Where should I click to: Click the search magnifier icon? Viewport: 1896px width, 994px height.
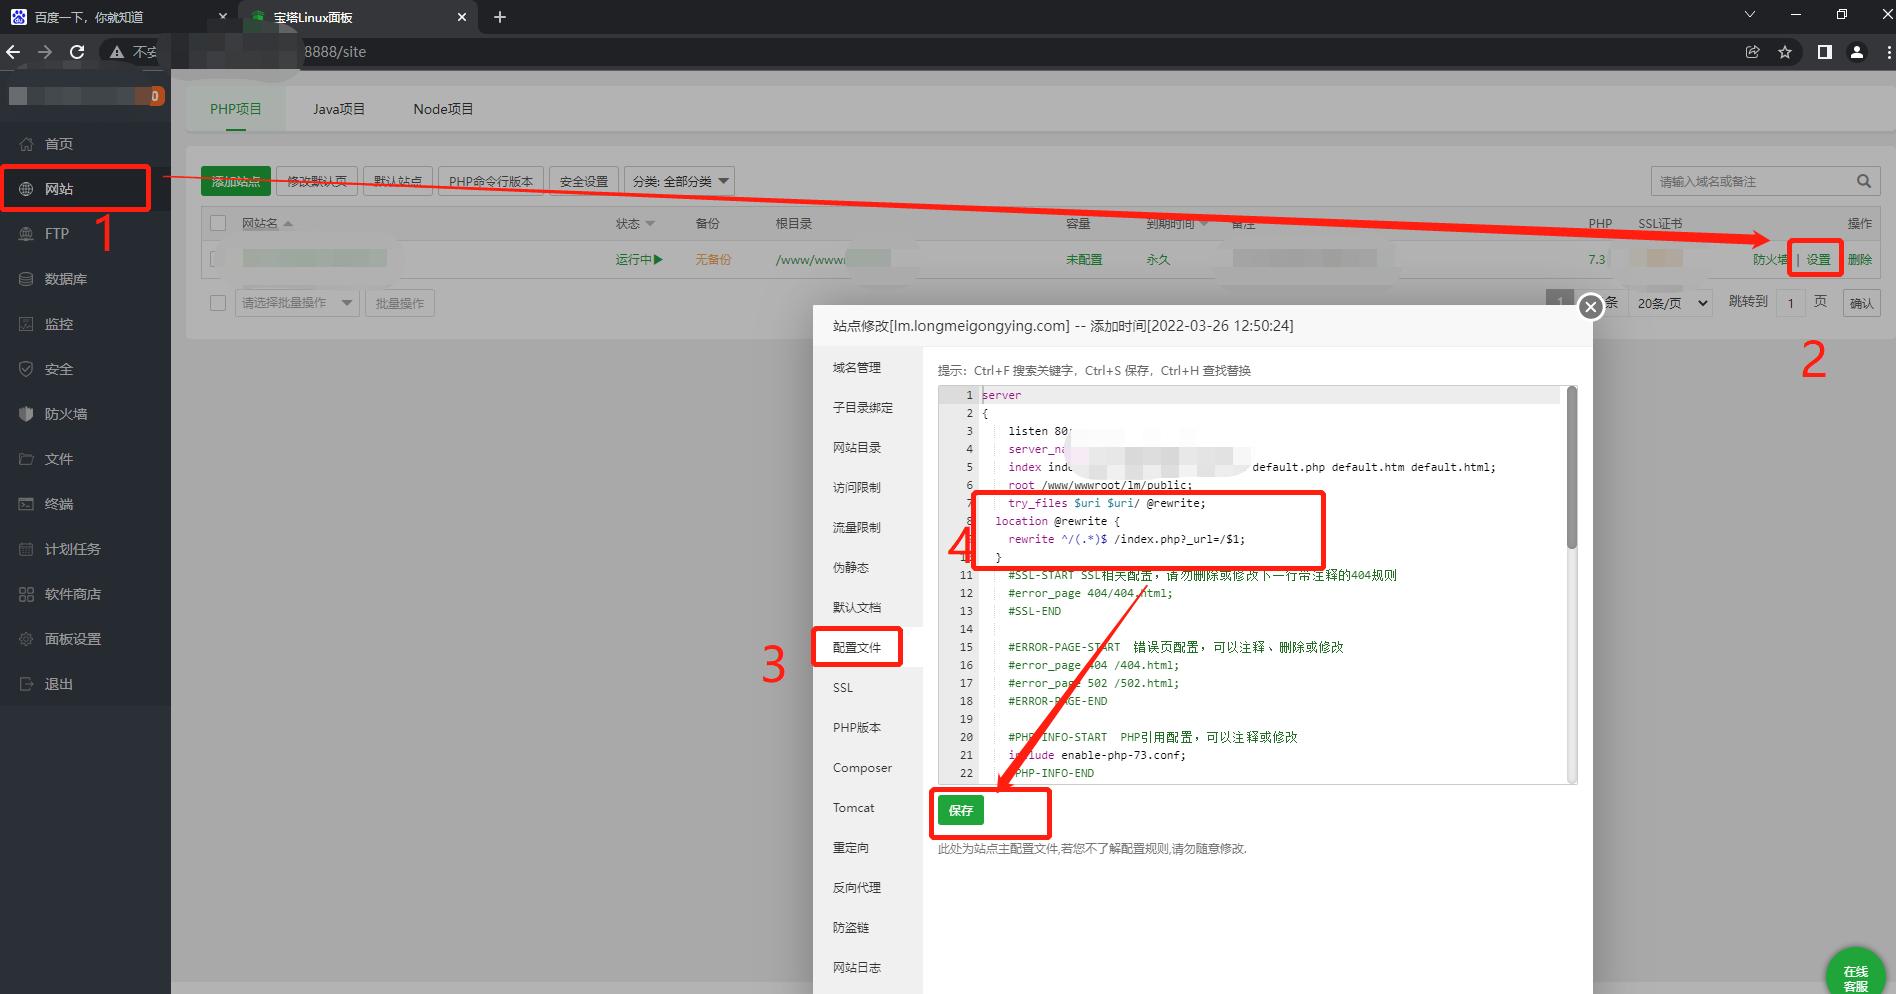[1863, 181]
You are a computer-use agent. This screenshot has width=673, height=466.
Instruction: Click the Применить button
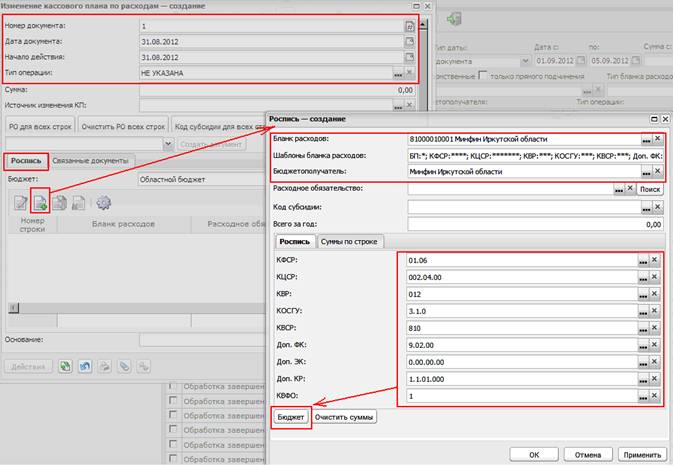(x=642, y=454)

## Goal of the exercise
Please pull the text lines of both items above out verbatim, and leave the pictures out of your answer.

## The result
Where should I click to: Click the search magnifier icon? Viewport: 1896px width, 994px height.
[1863, 181]
You are a computer-use agent. This screenshot has width=673, height=466.
Instruction: Click the Применить button
(x=642, y=454)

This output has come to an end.